Pixel coordinate grounding data:
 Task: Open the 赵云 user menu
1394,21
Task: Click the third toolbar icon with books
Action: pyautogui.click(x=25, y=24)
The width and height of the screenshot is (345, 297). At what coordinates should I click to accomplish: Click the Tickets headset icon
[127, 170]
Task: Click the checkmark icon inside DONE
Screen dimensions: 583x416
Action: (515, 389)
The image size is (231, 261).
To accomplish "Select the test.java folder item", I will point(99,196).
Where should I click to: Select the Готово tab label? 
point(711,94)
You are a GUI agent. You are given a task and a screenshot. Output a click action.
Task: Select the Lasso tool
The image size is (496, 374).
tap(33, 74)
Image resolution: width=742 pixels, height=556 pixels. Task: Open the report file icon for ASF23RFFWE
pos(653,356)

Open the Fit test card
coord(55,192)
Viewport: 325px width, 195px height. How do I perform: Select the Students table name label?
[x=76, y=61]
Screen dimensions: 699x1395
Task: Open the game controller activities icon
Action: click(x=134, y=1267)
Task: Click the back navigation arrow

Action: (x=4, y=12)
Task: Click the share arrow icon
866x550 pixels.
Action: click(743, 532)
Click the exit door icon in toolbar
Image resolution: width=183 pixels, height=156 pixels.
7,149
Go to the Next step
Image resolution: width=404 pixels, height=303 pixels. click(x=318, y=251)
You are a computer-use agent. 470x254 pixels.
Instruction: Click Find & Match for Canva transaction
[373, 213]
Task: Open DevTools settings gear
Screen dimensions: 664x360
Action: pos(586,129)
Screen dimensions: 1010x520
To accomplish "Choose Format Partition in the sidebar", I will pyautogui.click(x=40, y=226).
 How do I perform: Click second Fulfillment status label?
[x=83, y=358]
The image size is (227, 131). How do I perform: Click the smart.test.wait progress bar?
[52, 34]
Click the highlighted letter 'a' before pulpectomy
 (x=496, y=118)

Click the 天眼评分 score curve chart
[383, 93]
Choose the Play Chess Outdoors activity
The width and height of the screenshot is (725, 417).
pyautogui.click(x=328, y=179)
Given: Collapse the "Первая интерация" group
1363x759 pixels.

» What needs to be done:
From the records above, print exactly the lines that run from the line with "The image size is (231, 261)." to the line with "Task: Select the Lasso tool", inclusive.

» Answer to this problem:
The image size is (231, 261).
To accomplish "Select the test.java folder item", I will point(99,196).
Where should I click to: Select the Готово tab label? 
point(711,94)
You are a GUI agent. You are given a task and a screenshot. Output a click action.
Task: Select the Lasso tool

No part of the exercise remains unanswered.